Helaman 8:21 Textual Variants

Royal Skousen
and now will ye dispute that Jerusalem was [not 1| ABCDEFGHIJKLMNOPQRST] destroyed will ye say that the sons of Zedekiah were not slain all except it were Muloch yea and do ye not behold that the seed of Zedekiah are with us and they were driven out of the land of Jerusalem

The printer’s manuscript had the negative not in the that-clause following the verb dispute. The 1830 typesetter accidentally, it would appear, dropped the not. The point of this passage is that Nephi’s audience knew that Jerusalem had been destroyed and that all the sons of Zedekiah had been slain except for Muloch. Until the Nephites discovered the people of Zarahemla, they had no confirmation of Lehi’s original prophecy hundreds of years earlier that Jerusalem would be destroyed (see 1 Nephi 1:13). Here in Helaman 8, Nephi is giving his listeners an example of a ful- filled prophecy and rhetorically asking if they really believe it was not fulfilled. Note especially how the parallel yes-no question that follows also uses the negative not within its that-clause: “will ye say that the sons of Zedekiah were not slain / all except it were Muloch”. (For discussion of the name Muloch rather than Mulek, see under Mosiah 25:2.)

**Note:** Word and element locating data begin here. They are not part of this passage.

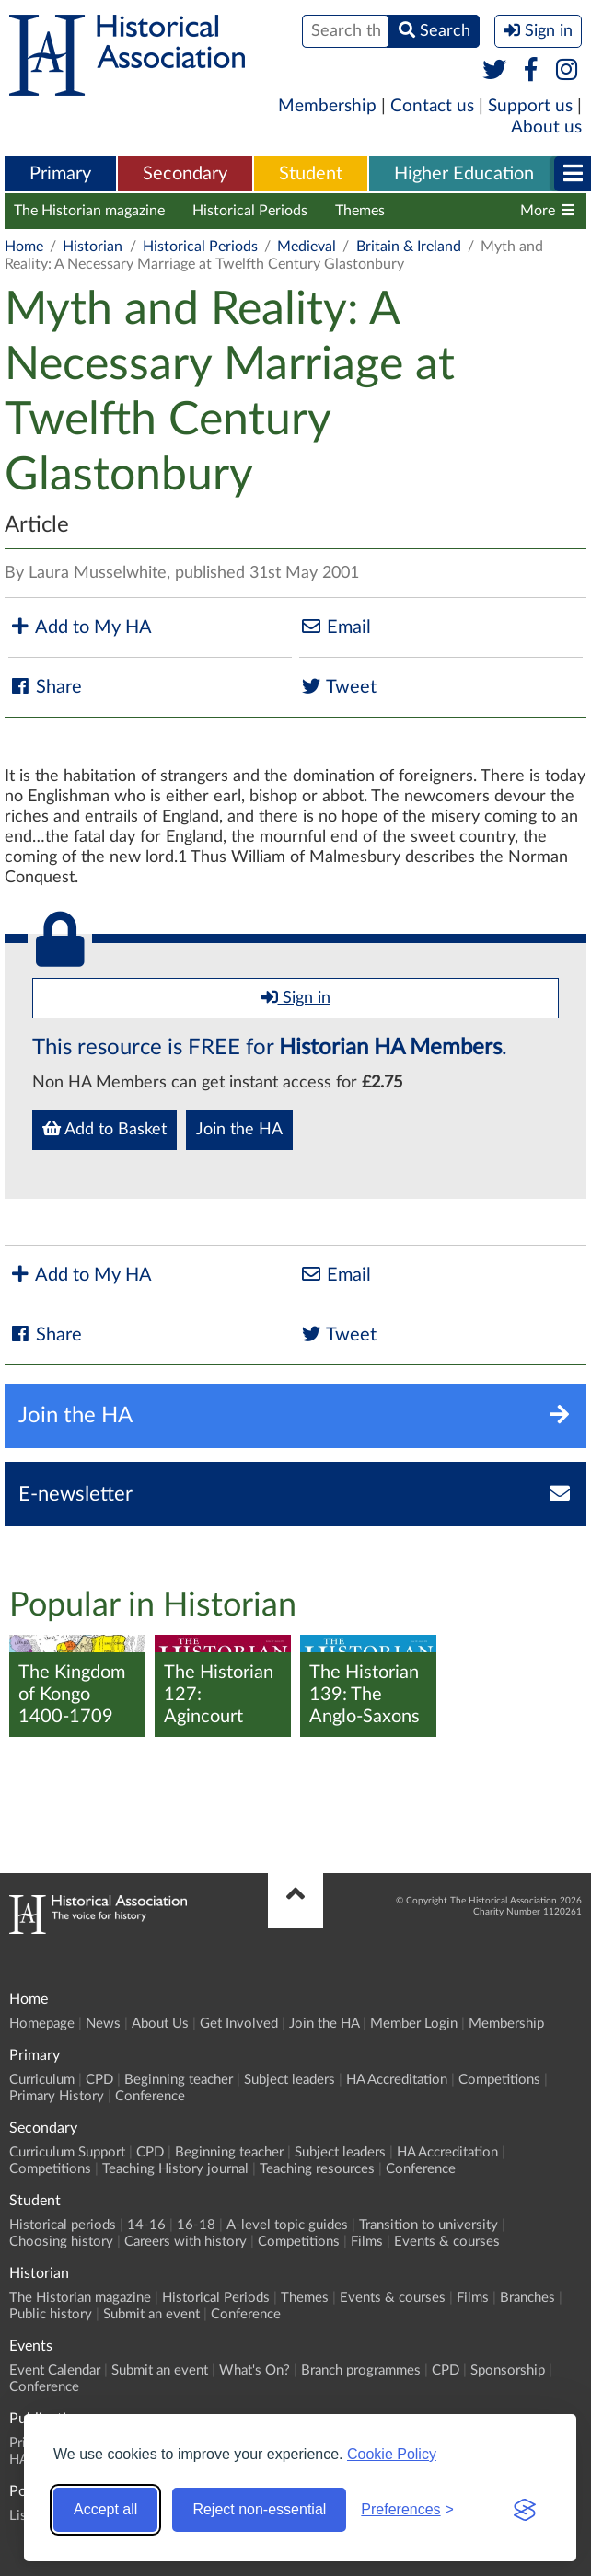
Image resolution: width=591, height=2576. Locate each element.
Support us (530, 106)
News (103, 2023)
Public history (50, 2314)
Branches (527, 2298)
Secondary (185, 174)
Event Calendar (54, 2370)
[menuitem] (60, 174)
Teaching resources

Part of the difficulty with this passage may have resulted from the unique way in which the verb dispute is used here in Helaman 8:21: there are no other examples in the Book of Mormon text where dispute is followed by a that-clause. Yet there is nothing wrong with the original text (“will ye dispute that Jerusalem was not destroyed”), the reading of the earliest extant text (the printer’s manuscript). The critical text will restore the not here.

Summary: Restore the original not in the that-clause following dispute, thus making the larger passage consistent in its use of not.